_Problems to work on_.
[a] List the measures on which the neural motion planning extract says the customized hardware outperforms CPU- and GPU-based planners.
[b] According to the neural motion planning extract, what technology is used to implement the IMG-SMP hardware accelerators?

_Extract_.

_____

Despite these encouraging benefits, the widespread deployment of neural SMPs are still hindered by some limitations. First, in order to extract the map information, most neural planners [3][5] adopt contractive auto-encoder (CAE) [6] to encode the spatial environment into a vectorized embedding. One key drawback of such CAE-based solution is that once the obstacles are embedded into an individual latent space, the critical spatial correlation between the obstacles and the robot state, which is not contained in the latent space, cannot not be fully exploited or leveraged in the learning procedure, thereby causing limited planning performance. Second, using DNN is not free – modern DNN models are typically computation intensive. Considering the equipped DNN models need to be executed for every sampling operation, the overall computational costs can be very high, thereby posing a severe challenge



**Figure 1: Comparison between the classical SMP like RRT\* [2], existing NN-Based SMP like MPNet [3] and IMG-SMP proposed in this paper. Taking the raw image of the working status as the input of SMP can effectively capture the spatial correlation between obstacles and the robot state, thereby significantly improving the accuracy of biased sampling.**

for the deployment of neural SMPs in the time-constrained power-constrained embedded systems.

To overcome these limitations, in this paper we propose IMG-SMP, an algorithm and hardware co-design framework towards real-time energy-efficient neural motion planning. The contributions of IMG-SMP are two-fold. At the algorithm level, IMG-SMP adopts a single CAE-free neural network, which directly takes the raw image of the entire working status, including the information of *both* the planning environment and the robot/goal states, as the input. As indicated in Fig. 1, such end-to-end learning procedure ensures that the obstacles and the robot state can be embedded in the same latent space, and therefore their spatial correlation can now be efficiently captured, which brings a remarkable improvement on the planning performance. At the hardware level, we further develop a customized hardware architecture to reap the algorithmic benefits of IMG-SMP and accelerate the execution in an energy-efficient way. By properly rescheduling the computing scheme, the proposed hardware architecture can eliminate all of redundant computations without affecting planning quality, thereby significantly improving the planning speed. To demonstrate the advantage of our proposed solutions, we design and implement IMG-SMP hardware accelerators using CMOS 28nm technology. Evaluations over different planning maps demonstrates that the proposed customized hardware for the neural planners significantly outperforms the CPU and GPU-based planner with respect to planning speed, area efficiency and energy efficiency.

## 2 THE PROPOSED IMG-SMP: ALGORITHM

### 2.1 Problem Statement

Denote a state space as  $C \in \mathbb{R}^d$ , where  $d$  is the dimension of the state space. The obstacle space and free space can be then represented as  $C_{obs} \in C$  and  $C_{free} = C \setminus C_{obs}$ , respectively. Also, the start state and goal state of the robot can be denoted as  $c_{start} \in C_{free}$  and  $c_{goal} \in C_{free}$ , respectively. The sampling-based motion planner aims to find a collision-free path solution  $\mathcal{S}$  that connects the  $c_{start}$  and  $c_{goal}$ , i.e.,  $\mathcal{S}_0 = c_{start}$  and  $\mathcal{S}_T = c_{goal}$ , where a path is represented as a non-empty list of states  $\mathcal{S} : [0, T] \in C$ . Here a path is defined as collision-free if the trajectory connecting all consecutive states in  $\mathcal{S}$  lies entirely in the free space  $C_{free}$ .

_____

_Extracted material_.

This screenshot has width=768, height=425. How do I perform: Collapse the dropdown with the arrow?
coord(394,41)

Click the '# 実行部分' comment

_____

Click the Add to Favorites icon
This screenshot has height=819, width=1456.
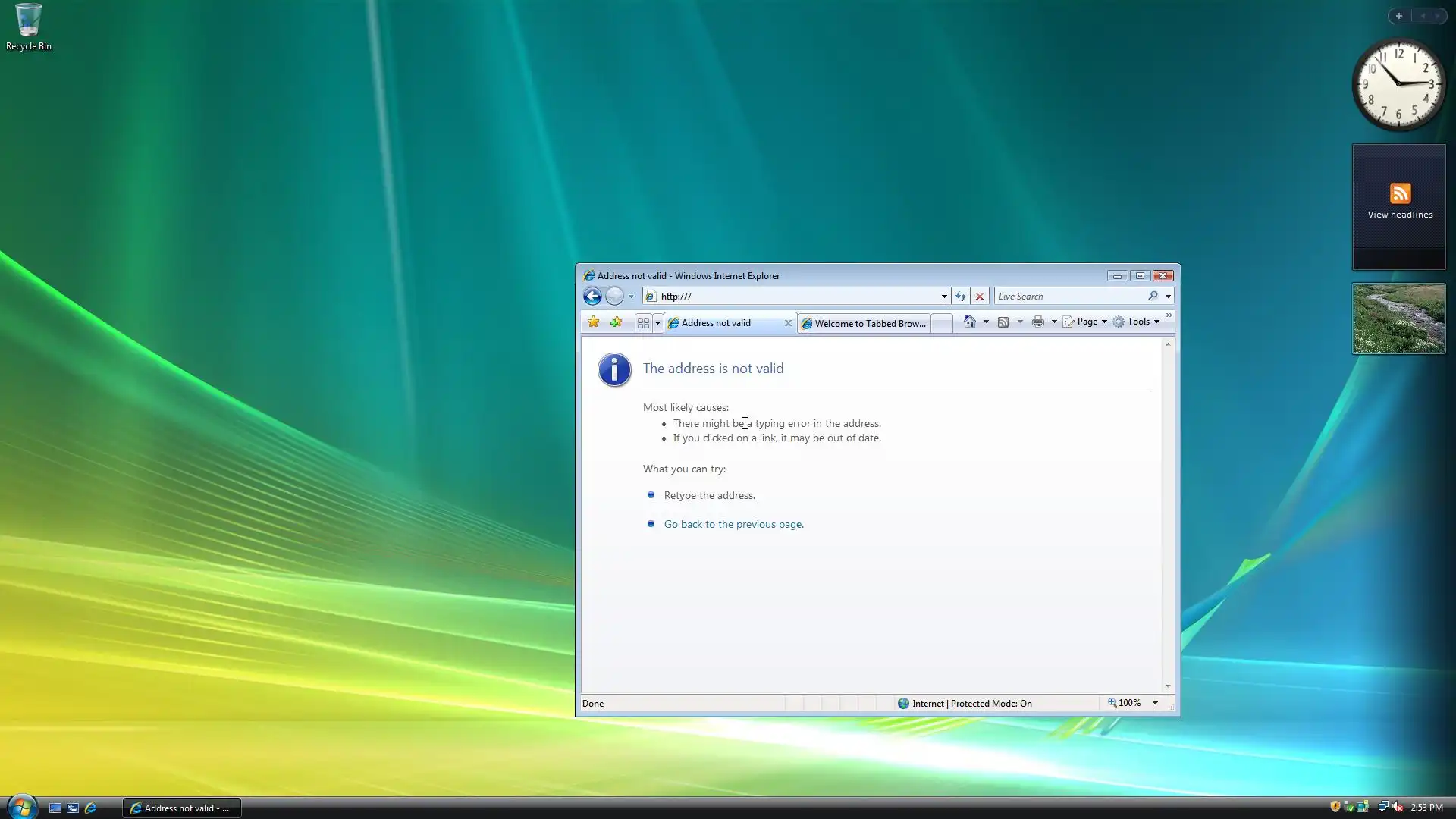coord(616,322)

_____

_Responses to the exercise_.
[a] planning speed, area efficiency, energy efficiency

[b] CMOS 28nm technology